WRITTEN PROBLEM —
Write out every one of the rows below verbatim, reproducing each character without alteration.

MATERIAL SHOWN —

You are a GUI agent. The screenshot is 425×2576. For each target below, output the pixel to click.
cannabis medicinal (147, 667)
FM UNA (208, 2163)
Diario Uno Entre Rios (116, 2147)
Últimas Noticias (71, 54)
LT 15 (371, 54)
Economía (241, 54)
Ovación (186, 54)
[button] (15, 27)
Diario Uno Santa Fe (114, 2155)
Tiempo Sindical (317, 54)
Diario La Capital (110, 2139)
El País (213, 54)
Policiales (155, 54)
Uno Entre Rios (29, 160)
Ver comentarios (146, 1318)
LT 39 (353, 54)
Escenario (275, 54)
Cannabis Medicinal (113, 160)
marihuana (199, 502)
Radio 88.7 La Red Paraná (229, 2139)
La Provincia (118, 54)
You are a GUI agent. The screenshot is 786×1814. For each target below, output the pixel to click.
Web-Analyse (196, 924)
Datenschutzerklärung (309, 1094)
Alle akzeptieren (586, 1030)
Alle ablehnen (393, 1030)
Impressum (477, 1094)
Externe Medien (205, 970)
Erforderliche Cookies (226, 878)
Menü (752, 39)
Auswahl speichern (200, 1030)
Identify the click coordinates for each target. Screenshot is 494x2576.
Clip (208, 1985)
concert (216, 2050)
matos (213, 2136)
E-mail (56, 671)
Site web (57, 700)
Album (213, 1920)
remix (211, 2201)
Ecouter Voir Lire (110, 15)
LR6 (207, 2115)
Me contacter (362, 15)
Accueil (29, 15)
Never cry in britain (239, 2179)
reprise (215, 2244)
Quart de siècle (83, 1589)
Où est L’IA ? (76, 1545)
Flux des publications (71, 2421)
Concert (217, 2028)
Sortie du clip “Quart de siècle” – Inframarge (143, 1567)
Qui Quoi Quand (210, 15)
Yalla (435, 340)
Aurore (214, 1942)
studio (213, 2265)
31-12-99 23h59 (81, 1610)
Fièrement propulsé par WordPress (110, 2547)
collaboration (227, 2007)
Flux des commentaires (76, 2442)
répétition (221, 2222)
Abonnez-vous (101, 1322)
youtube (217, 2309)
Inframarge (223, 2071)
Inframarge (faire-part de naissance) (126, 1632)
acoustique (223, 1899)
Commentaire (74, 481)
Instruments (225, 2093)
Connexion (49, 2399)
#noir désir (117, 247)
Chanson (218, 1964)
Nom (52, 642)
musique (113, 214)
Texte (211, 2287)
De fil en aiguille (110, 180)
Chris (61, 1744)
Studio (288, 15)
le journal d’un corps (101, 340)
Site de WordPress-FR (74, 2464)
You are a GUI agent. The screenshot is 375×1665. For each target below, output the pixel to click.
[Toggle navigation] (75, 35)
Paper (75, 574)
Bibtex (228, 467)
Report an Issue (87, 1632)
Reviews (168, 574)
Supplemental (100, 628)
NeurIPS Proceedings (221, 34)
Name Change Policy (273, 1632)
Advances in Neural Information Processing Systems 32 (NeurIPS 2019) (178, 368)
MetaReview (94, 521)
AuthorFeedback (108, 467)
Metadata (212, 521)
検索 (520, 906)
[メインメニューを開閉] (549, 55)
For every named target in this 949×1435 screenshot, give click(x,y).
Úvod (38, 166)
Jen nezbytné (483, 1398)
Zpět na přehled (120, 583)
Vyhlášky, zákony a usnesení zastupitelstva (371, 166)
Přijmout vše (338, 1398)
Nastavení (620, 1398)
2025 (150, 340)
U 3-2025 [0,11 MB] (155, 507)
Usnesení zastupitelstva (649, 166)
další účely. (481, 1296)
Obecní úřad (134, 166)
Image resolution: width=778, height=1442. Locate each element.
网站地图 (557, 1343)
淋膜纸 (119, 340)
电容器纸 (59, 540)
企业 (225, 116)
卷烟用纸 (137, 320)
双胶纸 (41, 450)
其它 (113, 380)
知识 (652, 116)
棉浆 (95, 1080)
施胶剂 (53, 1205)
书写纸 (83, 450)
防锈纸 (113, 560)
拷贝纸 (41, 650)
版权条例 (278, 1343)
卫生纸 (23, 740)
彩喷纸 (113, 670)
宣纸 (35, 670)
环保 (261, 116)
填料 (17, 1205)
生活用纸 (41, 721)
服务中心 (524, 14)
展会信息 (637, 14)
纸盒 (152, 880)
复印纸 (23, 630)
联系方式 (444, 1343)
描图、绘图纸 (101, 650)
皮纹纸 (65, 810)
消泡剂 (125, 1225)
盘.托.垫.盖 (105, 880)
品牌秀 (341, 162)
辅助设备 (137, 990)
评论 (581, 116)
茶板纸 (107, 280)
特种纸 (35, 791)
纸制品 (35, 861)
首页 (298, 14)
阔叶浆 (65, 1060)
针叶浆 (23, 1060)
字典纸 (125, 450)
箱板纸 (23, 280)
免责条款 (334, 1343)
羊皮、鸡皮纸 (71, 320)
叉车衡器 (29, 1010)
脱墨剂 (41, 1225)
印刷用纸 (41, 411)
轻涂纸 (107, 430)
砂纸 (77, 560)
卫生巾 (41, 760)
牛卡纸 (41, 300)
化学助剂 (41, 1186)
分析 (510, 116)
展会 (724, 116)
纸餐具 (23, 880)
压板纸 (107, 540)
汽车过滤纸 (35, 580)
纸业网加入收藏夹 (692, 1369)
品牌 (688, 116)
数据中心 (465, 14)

RIGHT ANSWER —
You are a GUI agent. The screenshot is 425×2576. For each target below, output the pixel to click.
cannabis medicinal (147, 667)
FM UNA (208, 2163)
Diario Uno Entre Rios (116, 2147)
Últimas Noticias (71, 54)
LT 15 (371, 54)
Economía (241, 54)
Ovación (186, 54)
[button] (15, 27)
Diario Uno Santa Fe (114, 2155)
Tiempo Sindical (317, 54)
Diario La Capital (110, 2139)
El País (213, 54)
Policiales (155, 54)
Uno Entre Rios (29, 160)
Ver comentarios (146, 1318)
LT 39 (353, 54)
Escenario (275, 54)
Cannabis Medicinal (113, 160)
marihuana (199, 502)
Radio 88.7 La Red Paraná (229, 2139)
La Provincia (118, 54)
You are a GUI agent. The screenshot is 786×1814. For each target below, output the pixel to click.
Web-Analyse (196, 924)
Datenschutzerklärung (309, 1094)
Alle akzeptieren (586, 1030)
Alle ablehnen (393, 1030)
Impressum (477, 1094)
Externe Medien (205, 970)
Erforderliche Cookies (226, 878)
Menü (752, 39)
Auswahl speichern (200, 1030)
Identify the click coordinates for each target. Screenshot is 494x2576.
Clip (208, 1985)
concert (216, 2050)
matos (213, 2136)
E-mail (56, 671)
Site web (57, 700)
Album (213, 1920)
remix (211, 2201)
Ecouter Voir Lire (110, 15)
LR6 (207, 2115)
Me contacter (362, 15)
Accueil (29, 15)
Never cry in britain (239, 2179)
reprise (215, 2244)
Quart de siècle (83, 1589)
Où est L’IA ? (76, 1545)
Flux des publications (71, 2421)
Concert (217, 2028)
Sortie du clip “Quart de siècle” – Inframarge (143, 1567)
Qui Quoi Quand (210, 15)
Yalla (435, 340)
Aurore (214, 1942)
studio (213, 2265)
31-12-99 23h59 (81, 1610)
Fièrement propulsé par WordPress (110, 2547)
collaboration (227, 2007)
Flux des commentaires (76, 2442)
répétition (221, 2222)
Abonnez-vous (101, 1322)
youtube (217, 2309)
Inframarge (223, 2071)
Inframarge (faire-part de naissance) (126, 1632)
acoustique (223, 1899)
Commentaire (74, 481)
Instruments (225, 2093)
Connexion (49, 2399)
#noir désir (117, 247)
Chanson (218, 1964)
Nom (52, 642)
musique (113, 214)
Texte (211, 2287)
De fil en aiguille (110, 180)
Chris (61, 1744)
Studio (288, 15)
le journal d’un corps (101, 340)
Site de WordPress-FR (74, 2464)
You are a GUI agent. The screenshot is 375×1665. For each target below, output the pixel to click.
[Toggle navigation] (75, 35)
Paper (75, 574)
Bibtex (228, 467)
Report an Issue (87, 1632)
Reviews (168, 574)
Supplemental (100, 628)
NeurIPS Proceedings (221, 34)
Name Change Policy (273, 1632)
Advances in Neural Information Processing Systems 32 (NeurIPS 2019) (178, 368)
MetaReview (94, 521)
AuthorFeedback (108, 467)
Metadata (212, 521)
検索 (520, 906)
[メインメニューを開閉] (549, 55)
For every named target in this 949×1435 screenshot, give click(x,y).
Úvod (38, 166)
Jen nezbytné (483, 1398)
Zpět na přehled (120, 583)
Vyhlášky, zákony a usnesení zastupitelstva (371, 166)
Přijmout vše (338, 1398)
Nastavení (620, 1398)
2025 (150, 340)
U 3-2025 [0,11 MB] (155, 507)
Usnesení zastupitelstva (649, 166)
další účely. (481, 1296)
Obecní úřad (134, 166)
Image resolution: width=778, height=1442. Locate each element.
网站地图 (557, 1343)
淋膜纸 (119, 340)
电容器纸 (59, 540)
企业 (225, 116)
卷烟用纸 (137, 320)
双胶纸 (41, 450)
其它 (113, 380)
知识 (652, 116)
棉浆 (95, 1080)
施胶剂 (53, 1205)
书写纸 (83, 450)
防锈纸 (113, 560)
拷贝纸 (41, 650)
版权条例 (278, 1343)
卫生纸 (23, 740)
彩喷纸 (113, 670)
宣纸 (35, 670)
环保 (261, 116)
填料 (17, 1205)
生活用纸 (41, 721)
服务中心 (524, 14)
展会信息 (637, 14)
纸盒 (152, 880)
复印纸 (23, 630)
联系方式 (444, 1343)
描图、绘图纸 (101, 650)
皮纹纸 (65, 810)
消泡剂 (125, 1225)
盘.托.垫.盖 (105, 880)
品牌秀 (341, 162)
辅助设备 (137, 990)
评论 (581, 116)
茶板纸 (107, 280)
特种纸 (35, 791)
纸制品 (35, 861)
首页 (298, 14)
阔叶浆 (65, 1060)
针叶浆 (23, 1060)
字典纸 (125, 450)
箱板纸 (23, 280)
免责条款 (334, 1343)
羊皮、鸡皮纸 (71, 320)
叉车衡器 (29, 1010)
脱墨剂 (41, 1225)
印刷用纸 (41, 411)
轻涂纸 (107, 430)
砂纸 (77, 560)
卫生巾 (41, 760)
牛卡纸 (41, 300)
化学助剂 (41, 1186)
分析 (510, 116)
展会 (724, 116)
纸餐具 (23, 880)
压板纸 (107, 540)
汽车过滤纸 (35, 580)
纸业网加入收藏夹 (692, 1369)
品牌 (688, 116)
数据中心 (465, 14)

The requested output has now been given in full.